WORK TO COMPLETE:
Duplicate the rows from the line containing "Image resolution: width=1600" through the line containing "tradingview-brand: TradingView is", both ends included. Leave the pictures out of your copy.

(LISTED ENTRIES)

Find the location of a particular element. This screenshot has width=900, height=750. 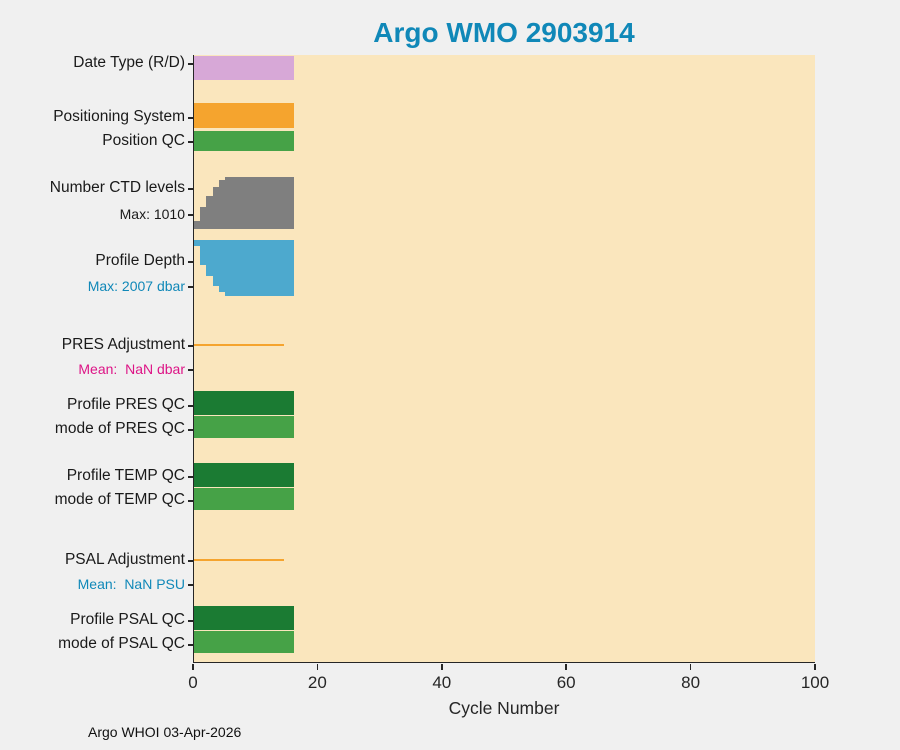

y-axis-label: Mean: NaN dbar is located at coordinates (132, 369).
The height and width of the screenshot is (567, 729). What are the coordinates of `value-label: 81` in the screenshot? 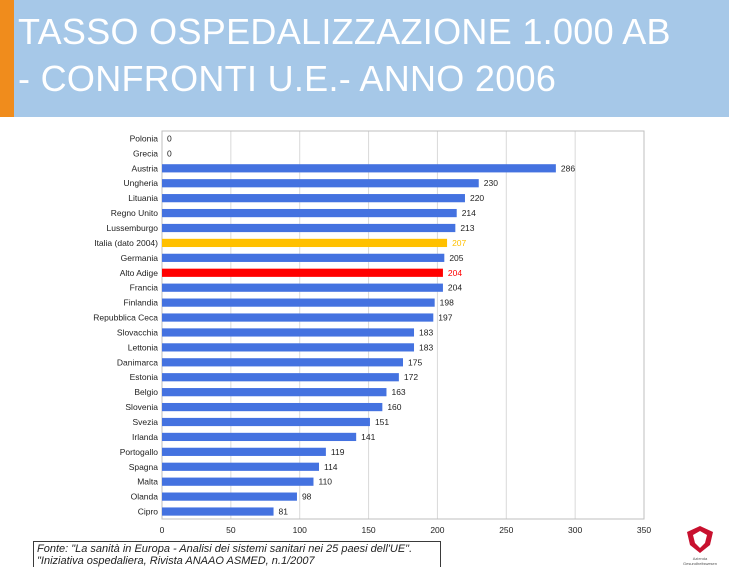 It's located at (284, 512).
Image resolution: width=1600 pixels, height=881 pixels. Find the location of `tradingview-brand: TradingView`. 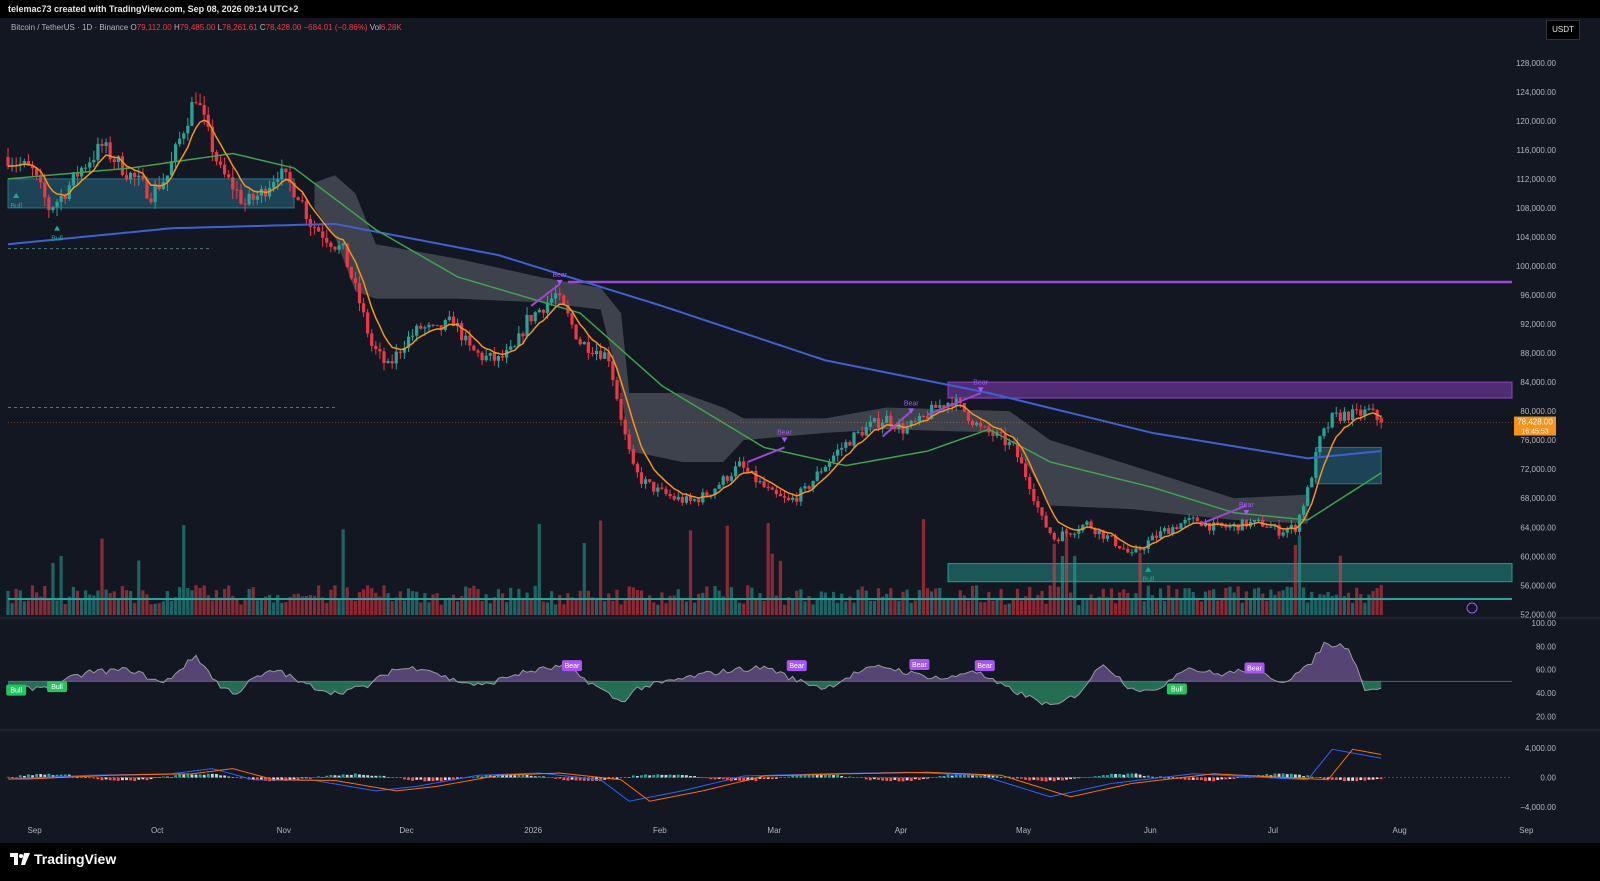

tradingview-brand: TradingView is located at coordinates (76, 859).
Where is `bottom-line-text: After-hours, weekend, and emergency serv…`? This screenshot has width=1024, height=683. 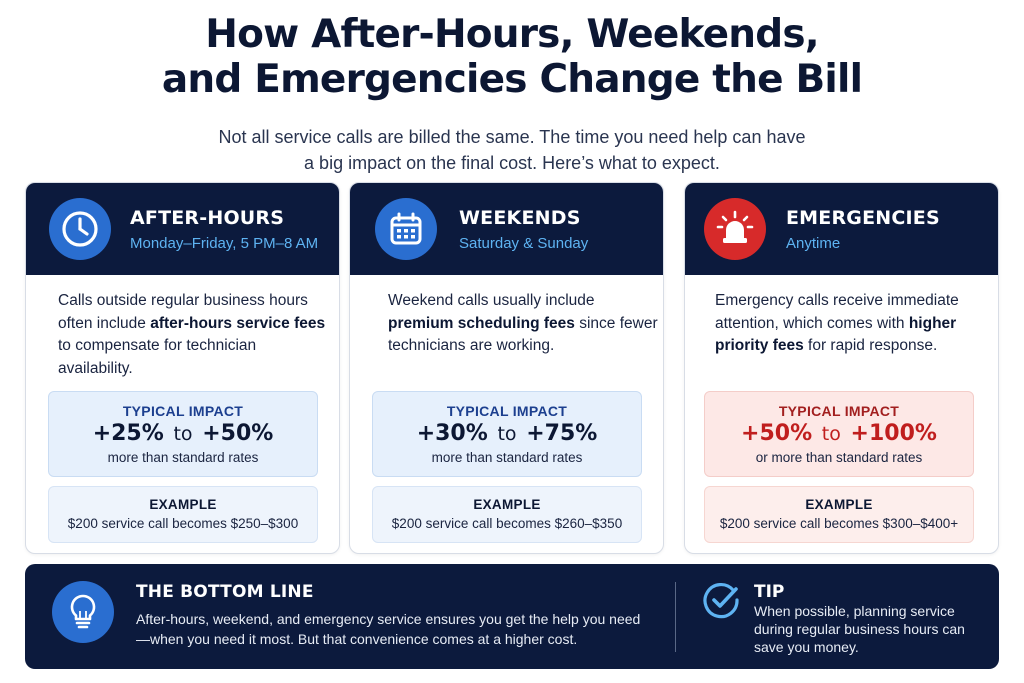
bottom-line-text: After-hours, weekend, and emergency serv… is located at coordinates (388, 629).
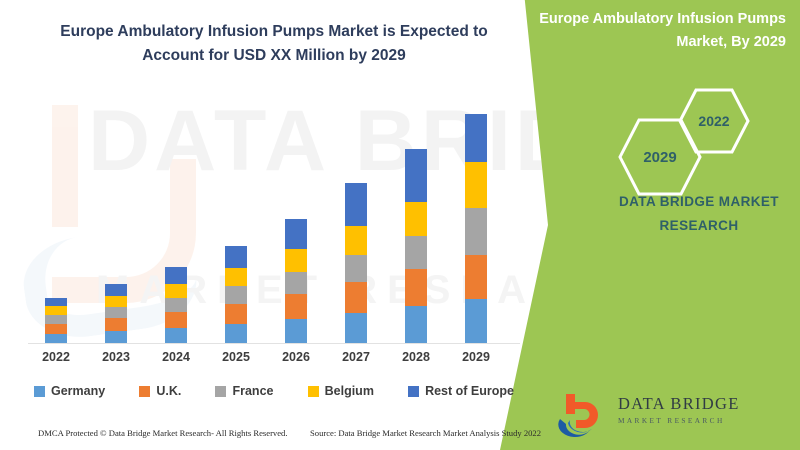  Describe the element at coordinates (476, 321) in the screenshot. I see `bar-segment-germany-2029` at that location.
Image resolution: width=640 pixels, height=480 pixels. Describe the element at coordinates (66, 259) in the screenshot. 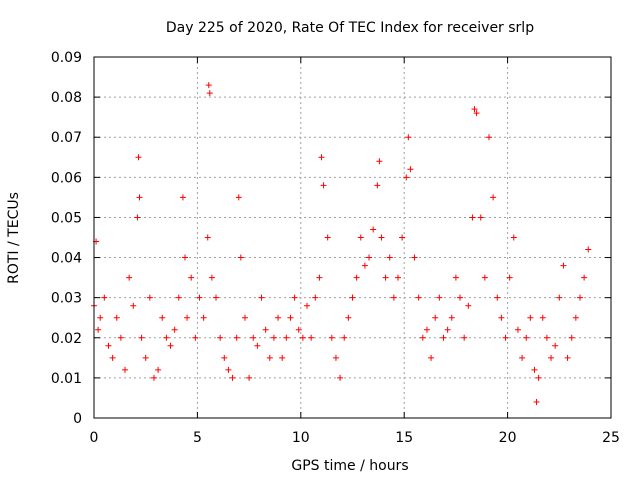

(End LISTED ENTRIES)

WORKED SOLUTION:
Image resolution: width=1600 pixels, height=881 pixels. Find the location of `tradingview-brand: TradingView`. 

tradingview-brand: TradingView is located at coordinates (76, 859).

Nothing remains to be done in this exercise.